"Killer Joe" Piro
Настоящее имя: "Killer Joe" Piro
Об исполнителе:
Frank "Killer Joe" Piro (2 March 1921 - 5 February 1989) was a dance instructor to high society and popularized steps of the discotheque era of the 1960s and 1970s. In the early fifties, he opened his own studio on 54 West 55th Street in Manhattan, where many in New York's high society came to take dance lessons. Over the decades he taught what would become the mainstays of the discothèque scene: the Mambo, the Cha-cha and the Merengue, then the Twist and later the Frug, the Frog, the Watusi, and the Hully Gully.

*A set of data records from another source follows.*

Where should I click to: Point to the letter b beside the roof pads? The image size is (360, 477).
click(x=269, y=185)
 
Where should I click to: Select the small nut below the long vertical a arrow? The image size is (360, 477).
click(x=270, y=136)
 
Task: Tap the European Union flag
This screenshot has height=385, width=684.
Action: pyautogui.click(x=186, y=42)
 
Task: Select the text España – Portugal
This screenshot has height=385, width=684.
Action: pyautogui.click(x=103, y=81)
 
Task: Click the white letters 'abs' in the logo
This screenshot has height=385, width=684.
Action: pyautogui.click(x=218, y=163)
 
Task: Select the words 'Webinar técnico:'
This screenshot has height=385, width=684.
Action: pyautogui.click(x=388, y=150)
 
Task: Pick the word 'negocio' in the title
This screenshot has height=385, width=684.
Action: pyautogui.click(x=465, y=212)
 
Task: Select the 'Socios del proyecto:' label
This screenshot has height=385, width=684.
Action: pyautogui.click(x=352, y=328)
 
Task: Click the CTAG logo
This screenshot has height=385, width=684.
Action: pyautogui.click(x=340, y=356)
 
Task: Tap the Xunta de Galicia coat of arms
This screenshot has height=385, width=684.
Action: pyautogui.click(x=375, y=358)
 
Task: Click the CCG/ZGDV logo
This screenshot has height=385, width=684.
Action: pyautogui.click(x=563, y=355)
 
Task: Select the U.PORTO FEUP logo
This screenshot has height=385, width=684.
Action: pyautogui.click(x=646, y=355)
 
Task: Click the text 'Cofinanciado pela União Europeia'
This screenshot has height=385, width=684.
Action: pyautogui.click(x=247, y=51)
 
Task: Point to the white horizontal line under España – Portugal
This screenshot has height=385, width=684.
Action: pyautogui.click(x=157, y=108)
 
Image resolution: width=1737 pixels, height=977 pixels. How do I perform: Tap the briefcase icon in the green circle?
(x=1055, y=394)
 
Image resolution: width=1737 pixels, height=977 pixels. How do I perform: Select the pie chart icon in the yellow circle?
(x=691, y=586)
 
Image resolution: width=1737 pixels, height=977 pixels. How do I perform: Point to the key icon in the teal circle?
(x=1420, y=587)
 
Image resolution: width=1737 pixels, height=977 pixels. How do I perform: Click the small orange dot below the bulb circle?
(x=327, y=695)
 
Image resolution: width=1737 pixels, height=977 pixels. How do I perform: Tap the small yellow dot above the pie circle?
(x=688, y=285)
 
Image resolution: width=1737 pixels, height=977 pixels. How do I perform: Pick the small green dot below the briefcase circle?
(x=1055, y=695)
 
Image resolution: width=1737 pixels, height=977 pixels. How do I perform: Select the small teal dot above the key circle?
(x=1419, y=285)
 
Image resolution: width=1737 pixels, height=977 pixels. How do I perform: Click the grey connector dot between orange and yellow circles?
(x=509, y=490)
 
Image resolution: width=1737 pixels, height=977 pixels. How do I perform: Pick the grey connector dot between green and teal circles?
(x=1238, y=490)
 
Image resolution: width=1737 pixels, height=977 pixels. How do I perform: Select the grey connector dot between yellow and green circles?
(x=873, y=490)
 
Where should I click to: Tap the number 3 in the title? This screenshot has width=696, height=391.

His students included the Duke of Windsor, Sita Devi Gaekwar - Maharani of Baroda, Dame Margot Fonteyn, Ray Bolger, Luci Baines Johnson, Jacqueline Kennedy Onassis and, by 1965, more than a million other Americans via the Emmy award-winning TV show 'That Was the Week That Was.' His fame somehow spread far enough to be photographed by Richard Avedon and to inspire a Filipino guitar band, the Rocky Fellers, to record a tribute tune, "Killer Joe," for Scepter Records in 1963. The record earned the band a spot on the Top 40 pop charts for a few weeks, though it bears more than a passing similarity to the Mickey & Sylvia hit, "Love is Strange." Despite being the undisputed "King of the Discotheque," Piro never opened his own club. Asked why, he replied, "I like things the way they are. I don't want to be watching a cash register, watching the waiters - it would take all the beauty of dancing away from me and I would get old."